Assuming you are pulling permits, what I'd do is go to your reliable guy and say, "Hey, I appreciate your bid but because we are planning to rent this place out, I feel like I need the liability protection of a licensed contractor to oversee the job and handle the permits and inspections – do you have a friend you could work with or someone you could recommend that might sub out to you?"

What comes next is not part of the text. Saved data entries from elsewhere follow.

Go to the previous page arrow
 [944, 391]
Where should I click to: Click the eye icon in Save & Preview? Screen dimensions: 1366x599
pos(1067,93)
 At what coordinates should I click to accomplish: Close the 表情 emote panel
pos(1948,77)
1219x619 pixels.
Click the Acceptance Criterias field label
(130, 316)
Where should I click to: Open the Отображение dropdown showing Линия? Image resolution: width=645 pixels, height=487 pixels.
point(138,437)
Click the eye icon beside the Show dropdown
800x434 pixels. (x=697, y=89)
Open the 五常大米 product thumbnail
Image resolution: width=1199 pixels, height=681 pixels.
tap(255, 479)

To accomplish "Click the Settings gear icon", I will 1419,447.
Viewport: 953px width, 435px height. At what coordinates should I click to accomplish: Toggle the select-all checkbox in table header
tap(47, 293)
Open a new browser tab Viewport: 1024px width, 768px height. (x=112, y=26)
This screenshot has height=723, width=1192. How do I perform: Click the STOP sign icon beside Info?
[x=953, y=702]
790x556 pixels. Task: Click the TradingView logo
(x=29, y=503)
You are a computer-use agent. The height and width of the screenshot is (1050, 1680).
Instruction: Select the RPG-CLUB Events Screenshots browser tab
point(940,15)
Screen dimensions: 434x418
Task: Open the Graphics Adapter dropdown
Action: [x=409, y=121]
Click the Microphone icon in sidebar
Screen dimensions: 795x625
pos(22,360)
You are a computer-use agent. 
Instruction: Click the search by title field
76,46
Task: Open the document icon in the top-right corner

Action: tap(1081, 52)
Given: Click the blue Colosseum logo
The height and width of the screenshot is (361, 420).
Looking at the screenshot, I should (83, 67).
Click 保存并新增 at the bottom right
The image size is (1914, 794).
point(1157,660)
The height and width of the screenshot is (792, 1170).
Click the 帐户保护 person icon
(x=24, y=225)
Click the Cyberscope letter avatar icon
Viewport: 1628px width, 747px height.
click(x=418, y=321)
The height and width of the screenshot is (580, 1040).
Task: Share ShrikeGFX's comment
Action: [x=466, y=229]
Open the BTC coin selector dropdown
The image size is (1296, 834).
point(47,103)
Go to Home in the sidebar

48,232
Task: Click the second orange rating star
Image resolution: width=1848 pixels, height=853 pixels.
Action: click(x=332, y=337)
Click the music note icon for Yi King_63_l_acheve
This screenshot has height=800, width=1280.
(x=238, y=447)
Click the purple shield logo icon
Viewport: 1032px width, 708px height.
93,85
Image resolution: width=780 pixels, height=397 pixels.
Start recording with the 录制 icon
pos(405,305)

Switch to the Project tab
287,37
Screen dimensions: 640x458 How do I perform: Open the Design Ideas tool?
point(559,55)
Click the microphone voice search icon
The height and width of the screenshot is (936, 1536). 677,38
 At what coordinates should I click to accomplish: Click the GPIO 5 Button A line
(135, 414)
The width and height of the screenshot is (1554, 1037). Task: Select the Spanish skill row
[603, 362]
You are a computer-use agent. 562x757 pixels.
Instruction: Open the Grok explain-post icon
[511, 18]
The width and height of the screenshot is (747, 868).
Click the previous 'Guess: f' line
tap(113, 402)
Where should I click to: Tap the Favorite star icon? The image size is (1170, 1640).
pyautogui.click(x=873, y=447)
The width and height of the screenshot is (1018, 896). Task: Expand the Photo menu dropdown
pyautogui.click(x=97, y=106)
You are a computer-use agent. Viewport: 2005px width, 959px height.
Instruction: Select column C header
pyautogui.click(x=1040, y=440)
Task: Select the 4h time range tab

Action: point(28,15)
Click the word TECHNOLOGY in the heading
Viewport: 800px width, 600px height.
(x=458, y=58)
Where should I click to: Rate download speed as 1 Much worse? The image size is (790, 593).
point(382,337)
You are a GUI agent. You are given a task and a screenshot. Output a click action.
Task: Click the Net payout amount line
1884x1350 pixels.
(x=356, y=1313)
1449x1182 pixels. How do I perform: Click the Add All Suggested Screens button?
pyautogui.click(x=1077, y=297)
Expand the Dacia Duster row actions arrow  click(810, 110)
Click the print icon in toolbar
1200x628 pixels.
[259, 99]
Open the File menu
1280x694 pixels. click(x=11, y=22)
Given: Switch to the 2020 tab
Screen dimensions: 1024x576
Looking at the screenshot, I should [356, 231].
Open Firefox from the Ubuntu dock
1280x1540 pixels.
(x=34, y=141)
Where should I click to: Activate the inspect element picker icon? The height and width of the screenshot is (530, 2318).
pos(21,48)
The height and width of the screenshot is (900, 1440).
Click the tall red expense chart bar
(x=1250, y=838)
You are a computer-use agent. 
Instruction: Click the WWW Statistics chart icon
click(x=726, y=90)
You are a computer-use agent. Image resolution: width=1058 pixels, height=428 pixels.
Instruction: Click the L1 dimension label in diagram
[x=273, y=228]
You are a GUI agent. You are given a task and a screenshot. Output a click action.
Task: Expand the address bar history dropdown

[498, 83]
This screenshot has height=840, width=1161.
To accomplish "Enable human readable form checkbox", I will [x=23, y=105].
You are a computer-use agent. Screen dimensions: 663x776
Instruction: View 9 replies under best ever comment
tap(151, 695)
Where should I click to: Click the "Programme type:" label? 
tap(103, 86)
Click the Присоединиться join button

I second pretty much everything Anticipation said above. The thing is, it's hard to know where the risks and liability are in this project until you face them. The reason why decks over a certain height require engineering and inspections is because they are dangerous! As a former tenant, part of what was annoying about having a landlord is assuming their level of risk for your safety and health while living in their property. If I had a party and 20 of my friends out on the deck and it collapsed and I found out it was unpermitted and uninspected (or unmaintained in a safe manner), you can bet I'd go after that landlord and so would every one of my guests!

Having a licensed contractor doesn't get you in the clear for all of life's risks but in this case, I'd want to start on the right foot. Hopefully somewhere between 1.5x and 5x, you'll find a good fit. Might have to reduce the scope of the work if you just can't get the price right.
posted by amanda at 9:13 AM on August 30, 2017


Yeah, I can't stress enough the difference between doing this as an owner-occupant vs. a landlord. It's the difference between having no-one to sue if something goes wrong, and being sued if something goes wrong, basically.
posted by Anticipation Of A New Lover's Arrival, The at 9:26 AM on August 30, 2017 [2 favorites]


I'm a Californian homeowner who pulls all of my own permits and does much of my own work, but occasionally hires other people to do sub-jobs. Recently (as outlined below), those have been licensed contractors.

And I hate working with contractors, because (in my experience) they do the absolute minimum necessary to pass inspection (and writing up contracts to actually get quality work means I have to know enough about the project that I may as well just do it myself), and because it's a PITA to get them to call me back (two projects recently where I'm not going with the lowest bidder, I'm just going with the person who called back).

From that perspective, down-sides: As the property-owner, when you pull the permit you'll be asked to sign something that says that you'll be responsible for workman's comp insurance for anyone doing work on your property. This, to me, seems like the big one. Some years ago we hired some day laborers to help us move, had a situation, one of those guys jumped in and completely saved the day, but if things had been just slightly worse holy shit that would have been the end of the world, and I'm grateful that he averted disaster, but now am totally worried about what happens when someone goes to be the hero, fails, and ends up maiming themselves.

The lesser issue: When the inspector comes by, you'll also be representing that you did the work, so you'd better know how everything was done, and why.

But in general I'm a firm believer that you're going to get way better work out of your super-reliable person.
posted by straw at 1:43 PM on August 30, 2017 [3 favorites]


We had a problem with a contractor and it was useful when we called the contractor's board. (Okay, it WOULD have been useful if we'd called within the 12 months' window they have.) They don't pursue bad contractors who aren't licensed.

As an aside, check to see if whoever you hire has insurance because their workers probably don't. If someone injures themselves and you're on the hook, your homeowner's insurance is going to try its best to get out of paying for it if it's expensive.